There’s an industry that’s maturing now, getting better and better at measuring the practices we use to see how resilient we are. Essentially what those measures do is break down exactly the things we just talked about: whether or not you’ve mapped out your existing infrastructure; do you actually understand what your existing infrastructure looks like; have you planned out for an attack; have you simulated attacks against it to see how well those attacks would work. And do you have plans in place for what you will do — how you will recover — if a breach does occur? What this enables your team to do is to gauge how we’ll your defenses will perform and get the comparative scores.
But, you never achieve perfection. The whole point of the resilience mindset is to plan that there will still be incidents in the future.
GTI: And, of course, as technology evolves, as you implement new technology the bad guys will evolve too. So, it’s a constant back and forth.
ML: Absolutely. It’s an arms race, there’s no question about that. Unfortunately, it’s an arms race that we’re tending to lose over time. I take some encouragement from that World War II – Battle of Britain analogy, because it is possible to win, even when outgunned if you have enough resilience.
Recent history says the attackers are getting clever and creative and they’re quite economically sophisticated. They build markets where they trade in exploits, in digital weapons effectively, and they trade in the spoils that they get. So, there’s a quite sophisticated market out there and that just goes to the fact that it’s economically beneficial for some bad guys to do this.
The good news, I suppose, is that most these attackers are economically quite sensitive — at least the criminals as opposed to the nation-state actors. The criminals, at least, who are a major part of the threats these days, they do go for the easy buck and so that’s why it’s still useful to harden your defenses. If you can make it economically disadvantageous to them to come after you and they will not do that. They will find some other, easier, cheaper way to make their money.
But you can’t guarantee perfect protection. We tried that, and we find that organizations still suffer breaches. You shouldn’t bet everything on, “I will just make a perfect wall around my network.” We know that doesn’t work at this point.
GTI: What else should I.T. leadership be thinking about?
ML: I think we’ve mapped out a real discipline that people can think through about the three parts of resilience: being hard to hit, that there is still a role for that, but don’t bet everything on just the wall around your castle. Detect as quickly as you can — figure out how you can detect with sensor technologies that something has happened. But, then also to recover rapidly.

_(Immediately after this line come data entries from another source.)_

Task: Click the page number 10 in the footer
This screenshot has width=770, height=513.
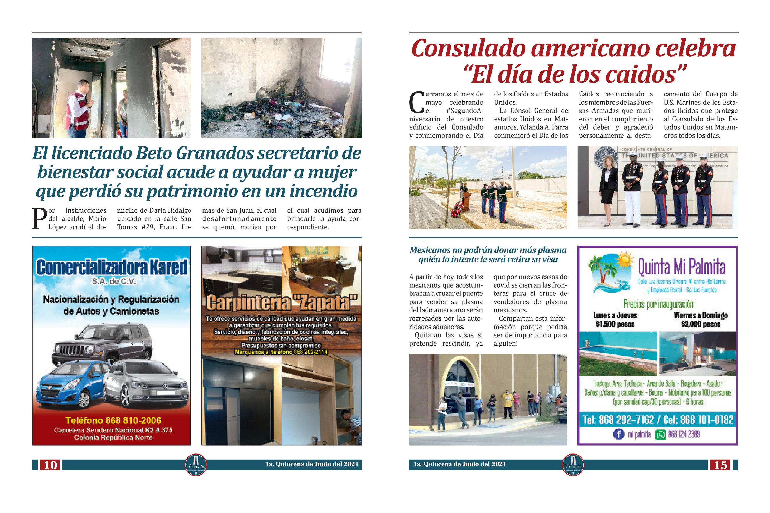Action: pos(50,465)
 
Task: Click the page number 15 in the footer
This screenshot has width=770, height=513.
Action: pos(720,465)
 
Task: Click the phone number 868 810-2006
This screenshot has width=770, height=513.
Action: pos(113,420)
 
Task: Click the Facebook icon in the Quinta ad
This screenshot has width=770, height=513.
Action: pos(618,434)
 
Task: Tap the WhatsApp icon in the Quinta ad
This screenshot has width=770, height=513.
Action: pos(660,435)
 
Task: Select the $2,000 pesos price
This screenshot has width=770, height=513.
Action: pos(701,324)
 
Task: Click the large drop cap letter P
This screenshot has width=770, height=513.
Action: pos(40,219)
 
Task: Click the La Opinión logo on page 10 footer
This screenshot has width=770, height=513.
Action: pos(196,465)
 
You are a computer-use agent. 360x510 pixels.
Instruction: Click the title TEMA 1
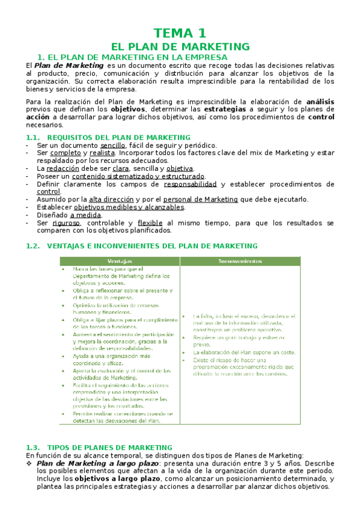(x=180, y=32)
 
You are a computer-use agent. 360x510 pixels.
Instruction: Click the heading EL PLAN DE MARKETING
(x=180, y=46)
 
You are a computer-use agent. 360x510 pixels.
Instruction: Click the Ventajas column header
(x=120, y=261)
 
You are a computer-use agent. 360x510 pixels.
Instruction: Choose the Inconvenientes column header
(x=240, y=261)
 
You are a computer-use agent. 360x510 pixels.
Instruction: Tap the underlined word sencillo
(x=113, y=146)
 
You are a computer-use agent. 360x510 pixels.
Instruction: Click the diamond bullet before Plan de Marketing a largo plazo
(x=30, y=464)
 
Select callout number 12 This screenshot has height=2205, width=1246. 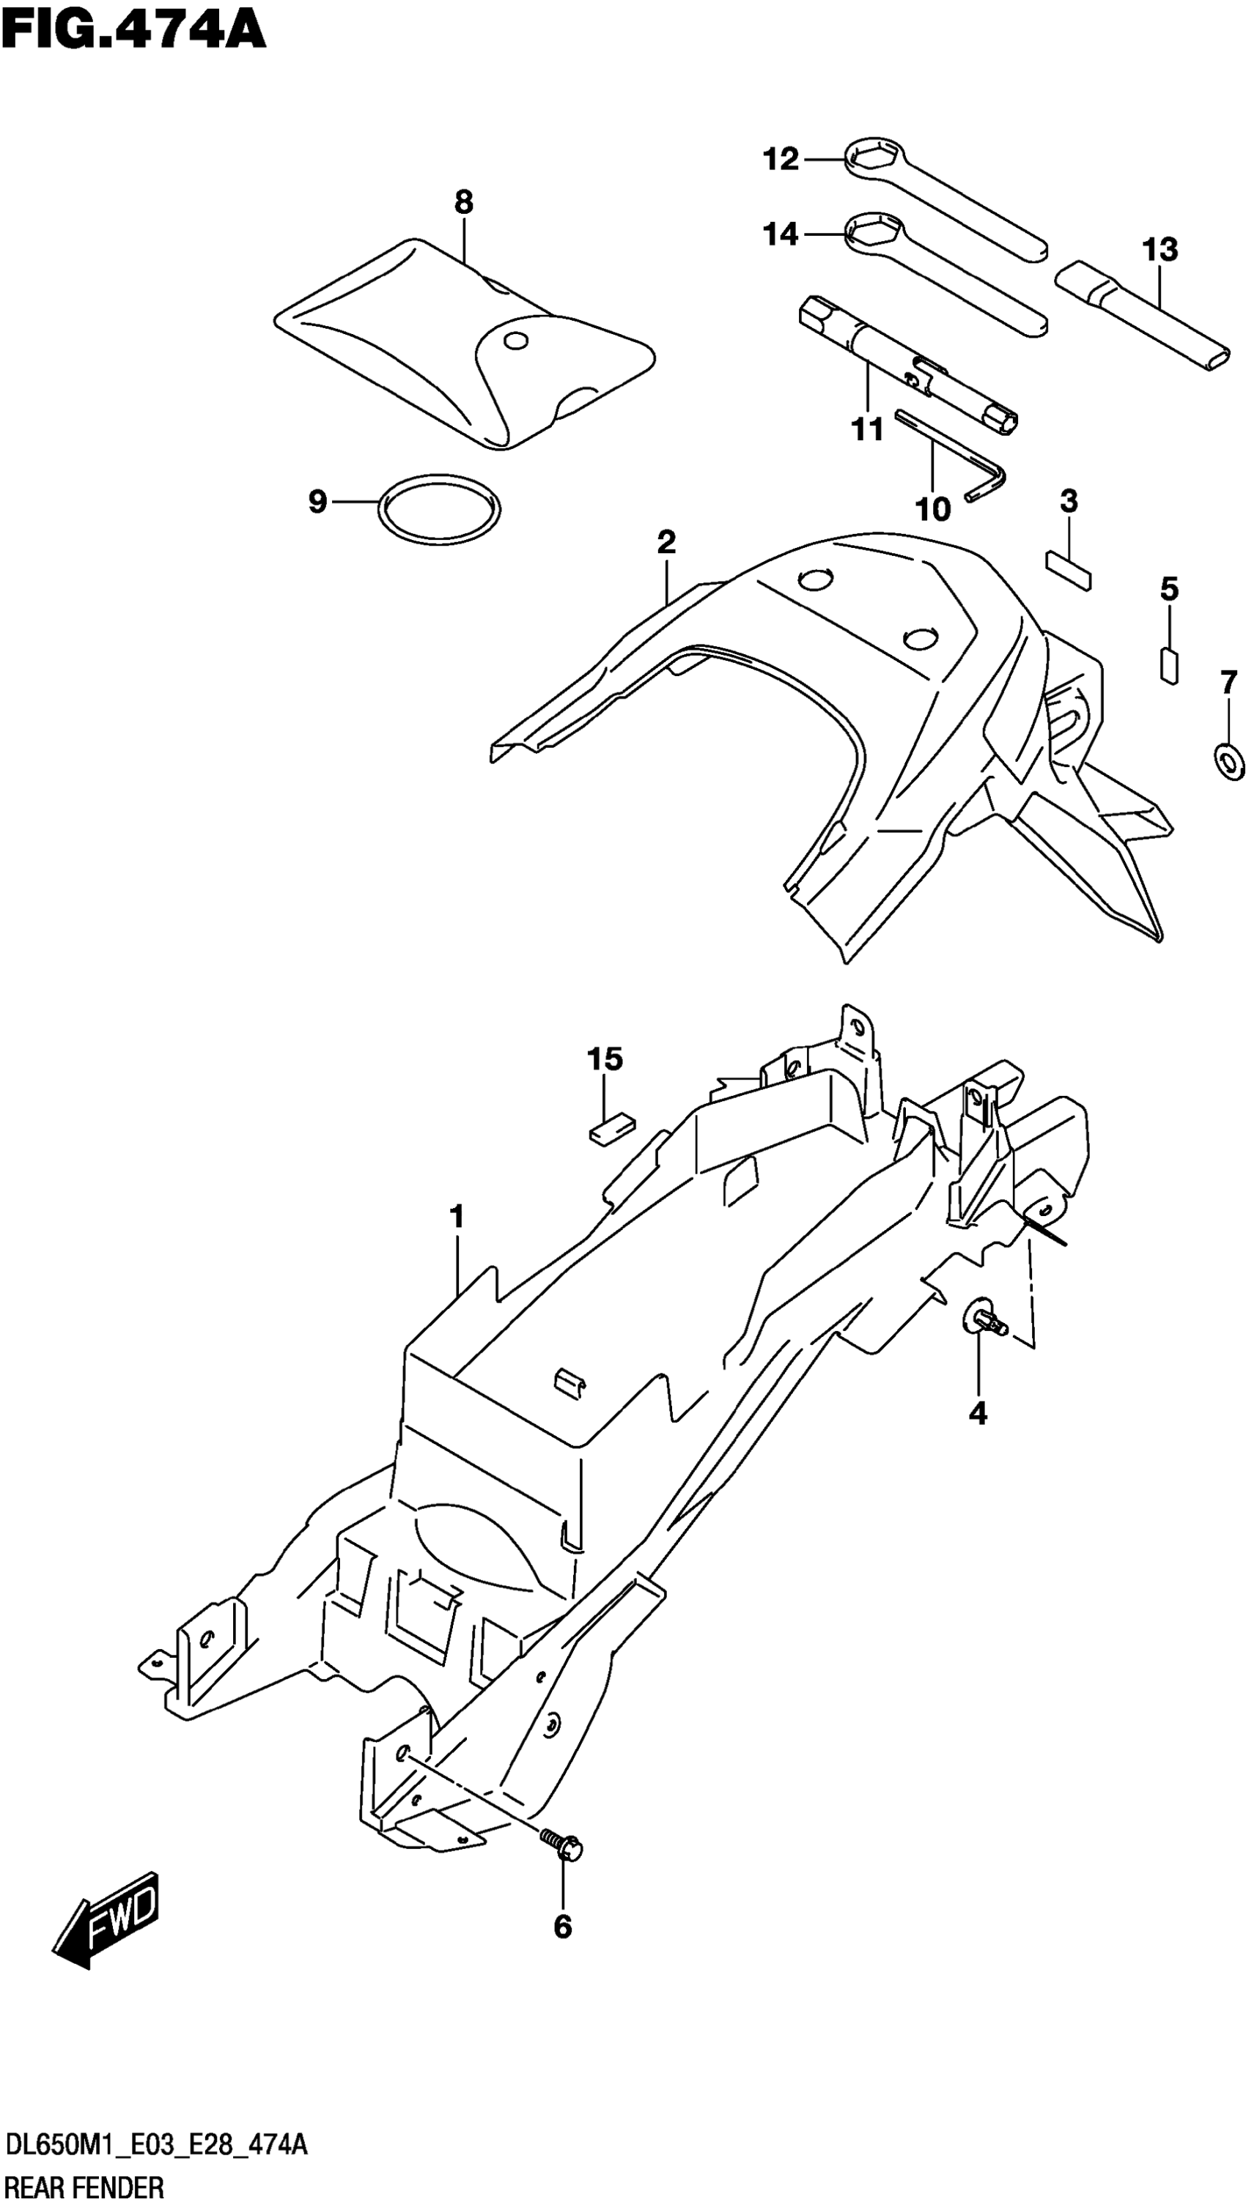pos(780,159)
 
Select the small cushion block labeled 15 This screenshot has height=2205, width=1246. pos(610,1129)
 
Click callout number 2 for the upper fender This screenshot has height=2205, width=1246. pos(666,542)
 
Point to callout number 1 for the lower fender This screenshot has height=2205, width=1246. pos(457,1216)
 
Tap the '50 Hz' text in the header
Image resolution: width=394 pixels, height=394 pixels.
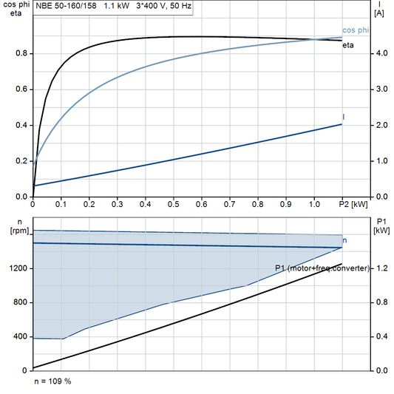click(180, 6)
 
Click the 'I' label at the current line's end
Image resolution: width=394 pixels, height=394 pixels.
click(344, 117)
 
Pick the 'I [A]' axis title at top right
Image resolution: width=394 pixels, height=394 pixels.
click(379, 9)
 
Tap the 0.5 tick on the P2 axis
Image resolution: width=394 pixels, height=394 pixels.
click(174, 203)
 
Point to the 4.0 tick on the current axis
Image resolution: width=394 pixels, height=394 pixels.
click(380, 53)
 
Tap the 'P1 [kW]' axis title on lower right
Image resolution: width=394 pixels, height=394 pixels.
click(382, 226)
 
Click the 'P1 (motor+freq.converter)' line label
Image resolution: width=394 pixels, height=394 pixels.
click(322, 267)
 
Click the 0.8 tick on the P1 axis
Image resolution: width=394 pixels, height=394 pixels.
click(381, 302)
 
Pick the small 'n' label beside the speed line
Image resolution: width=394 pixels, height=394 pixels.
click(345, 241)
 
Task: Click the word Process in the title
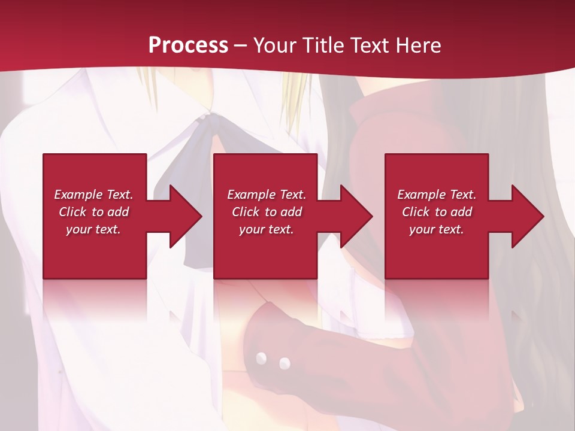[188, 45]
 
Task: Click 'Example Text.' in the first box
[93, 195]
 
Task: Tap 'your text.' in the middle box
[266, 229]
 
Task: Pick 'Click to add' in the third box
[437, 212]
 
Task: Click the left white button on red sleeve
[261, 358]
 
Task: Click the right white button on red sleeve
[285, 363]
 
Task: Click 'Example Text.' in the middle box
[266, 195]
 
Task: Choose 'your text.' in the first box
[93, 229]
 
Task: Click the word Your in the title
[276, 45]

It’s really that ‘recover rapidly’ where people struggle because they haven’t done enough to map out what ‘normal’ looks like for their organization. If a net quake happens, to many corporations and many government agencies, if they lost a major part of their I.T. infrastructure, they wouldn’t know how to build it back because they haven’t really mapped it out.
So I suppose for anybody listening to this and thinking, “I don’t even know how to start into that,” I would recommend the first important thing to do is map out how your IT environment works, because it plays into all three parts of: being hard to hit, how are you going to detect and how are you going to recover. You have to understand your current infrastructure and how it works as your first step.